FARC-EP: COMUNICATO SULLE ELEZIONI

I ricorrenti, estesi e combattivi reclami che nelle più remote zone del paese
e nella Plaza de Bolívar, nei sindacati e nelle assemblee, nelle imprese e
negli istituti ufficiali, nelle università e nei licei, nelle strade, nei
viali, nei quartieri e nei villaggi fanno i settori maggioritari al governo,
per il suo assoluto disinteresse in materia sociale, caratterizzano non solo il
periodo elettorale che attraversiamo ma anche il quadriennio presidenziale che
volge al termine.

Mentre il popolo lotta per i suoi diritti conculcati, i grandi proprietari
nazionali e stranieri -veri beneficiari della strategia neoliberale uribista-
manipolano ai fini di una rielezione che gli consenta d’incrementare i loro
profitti e consolidarsi nell’apparato dello Stato, ora rafforzati dal
paramilitarismo legalizzato.

La guerra uribista non ha messo a posto alcunché e non risolverà le questioni
trascendenti per il paese, giacché gli incendi non si spengono con benzina. Le
pallottole e bombe ufficiali, ancorché benedette da alcuni vescovi,
incrementeranno soltanto il terrore tra la popolazione civile senza che la
strategia controinsorgente di Bush ed Uribe consegua risultati, semplicemente
perché la guerra di guerriglia rivoluzionaria è invincibile quando ci sono
ragioni obiettive che la generano, in un paese storicamente alimentato dalla
dignità della Gaitana, di Galán, Antonio Nariño, Simón Bolívar, Rafael Uribe,
Jorge Eliécer Gaitán e Jaime Pardo Leal.

La situazione è così complessa che in numerosi fronti di guerra si ascoltano
pubblicamente commenti crescenti di ufficiali e soldati che desiderano la
sconfitta elettorale di Uribe nella misura in cui aspirano alla vittoria di
qualche patriota, instancabile sì ma alla ricerca della riconciliazione e della
soluzione politica del conflitto.

Il fatto è che la guerra contro l’ingiustizia sociale, la povertà e la
disuguaglianza non si vince con stizze di fronte alle telecamere, né
dileggiando ufficiali e soldati che affrontano sul terreno le crudeltà e
durezze di una guerra fratricida come quella colombiana. Ancor meno se questa
si da nel bel mezzo di una grande ondata di corruzione ufficiale, davanti alla
quale il presidente elude la propria responsabilità perché, sicuramente, “la
vittoria ha molti padri ma la sconfitta è orfana”.

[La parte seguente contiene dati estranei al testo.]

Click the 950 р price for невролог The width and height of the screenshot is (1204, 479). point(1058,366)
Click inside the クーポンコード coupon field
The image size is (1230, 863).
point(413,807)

Sull’altro versante, è rammarichevole -per tutti quelli che cercano soluzioni
politiche- il ritiro della propria candidatura alla presidenza da parte dell’ex
ministro Alvaro Leyva Durán. Secondo quanto ha denunciato, le minacce ed i
provocatori pedinamenti nei suoi confronti, nonché la manifesta ostilità dei
contingenti ufficiali, lo hanno indotto a prendere questa decisione. Il paese
che ambisce alla riconciliazione confida nella sua esperienza, capacità e
contributo per perseverare nella ricerca della pace.

In questi giorni il paese ha assistito attonito ai patti ufficiali con i
gringos, raggiunti a porte chiuse per peggiorare il prostrato ed inaccettabile
Trattato di Libero Commercio. Inoltre, ha ascoltato le opportunistiche offerte
elettorali di Alvaro Uribe di fare sue le politiche sociali che ha combattuto
come senatore e presidente. Il paese è stato anche terrorizzato dagli
assassinii mirati di attivisti d’opposizione come Jaime López, dalle minacce ai
leaders popolari, dall’esecrabile uccisione della signora Liliana Gaviria e
dalla telenovela messa in piedi in fretta e furia dai generali Castro e Naranjo
per impedire ripercussioni negative sulla campagna uribista, tutti episodi,
questi, determinati da un governo antipopolare che ha polarizzato la società
colombiana.

Per noi è chiaro che, per la sua concezione propria di un allevatore
latifondista, per gli interessi economici oligarchici che difende e per
l’assoggettante influenza che esercita la Casa Bianca sulla sua persona, Alvaro
Uribe significa violenza antipopolare. Il suo opportunismo elettorale sulla
questione dell’Interscambio Umanitario di prigionieri e sulle possibilità di
riconciliazione e pace rafforza questa convinzione.